Helix is a not-for-profit agency. For more details, visit www.hwd.com.
We don’t necessarily understand or see the inner workings of water delivery from the source water to your tap. We all too often take that process for granted.
It’s more complicated than you actually might think. Our water comes from several sources: 1) in the Colorado River; 2) up in northern California from the state water project; 3) from desalinated water in Carlsbad; and 4) we’re blessed here in the Helix Water District to have several reservoirs and a treatment plant.

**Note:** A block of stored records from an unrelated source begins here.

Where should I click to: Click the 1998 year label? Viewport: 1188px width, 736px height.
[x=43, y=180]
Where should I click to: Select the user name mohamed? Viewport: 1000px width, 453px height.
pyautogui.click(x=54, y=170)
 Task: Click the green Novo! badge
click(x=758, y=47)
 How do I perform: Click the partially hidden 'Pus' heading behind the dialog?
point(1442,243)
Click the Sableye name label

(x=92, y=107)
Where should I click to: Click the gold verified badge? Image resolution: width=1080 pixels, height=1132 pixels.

We’re very fortunate in that we own Lake Cuyamaca up in the foothills in the Lagunas, and when we do get rain in the area, we take advantage of that. We capture the water in Lake Cuyamaca, run it down into Lake El Capitan where we share rights with the city of San Diego, and from there we draw water into our treatment plant.
So when the water falls from the sky, we’re actually able to treat that water and put it through our distribution system through our pump stations, and our pipes, and our treatment systems right to your tap.
The water delivery system is quite complex. It starts from your raw water coming into the system through major transmission lines. Those transmission lines feed into our treatment facility. The water is treated to an incredibly high level that meets and or exceeds oftentimes state and federal mandates. From there it goes through a series of pump stations to feed up to pump water reservoirs or tanks, the stuff that you see in your community, the big steel structures, and then from there the water gravity feeds to the actual houses. And I like to kind of compare that to somebody’s individual irrigation system where if we have a sprinkler system watering your plants, there’s a lot just involved in maintaining and repairing those things. So this water system is on a much larger scale, 733 miles with a wide variety of materials. So we have to be prepared to really respond, assess, and maintain all of that at a moment’s notice. It’s quite a complex process but we love what we do.
Our pipeline is distributed throughout the neighborhoods. Our pump stations make sure those pipelines are always under pressure. The tanks make sure we always have adequate supply and can serve our customers, and every customer has a small pipeline that’s tapped to our mains in the streets. So when you open your faucet you’re always receiving water, really from our tanks and distribution system.
The Helix Water District is a, is a large agency. We serve over 270,000 customers, you know through 56,000 connections. We have a lot of infrastructures. The infrastructure in today’s dollar amounts to about $1.6 billion. We have over 700 miles of pipelines, 25 tanks, 25 pump stations, and about 56,000 services that we feed.
As public servants, our job is to make sure that your water is delivered. As part of that goal, you never know we’re here and that means we’re doing a great job.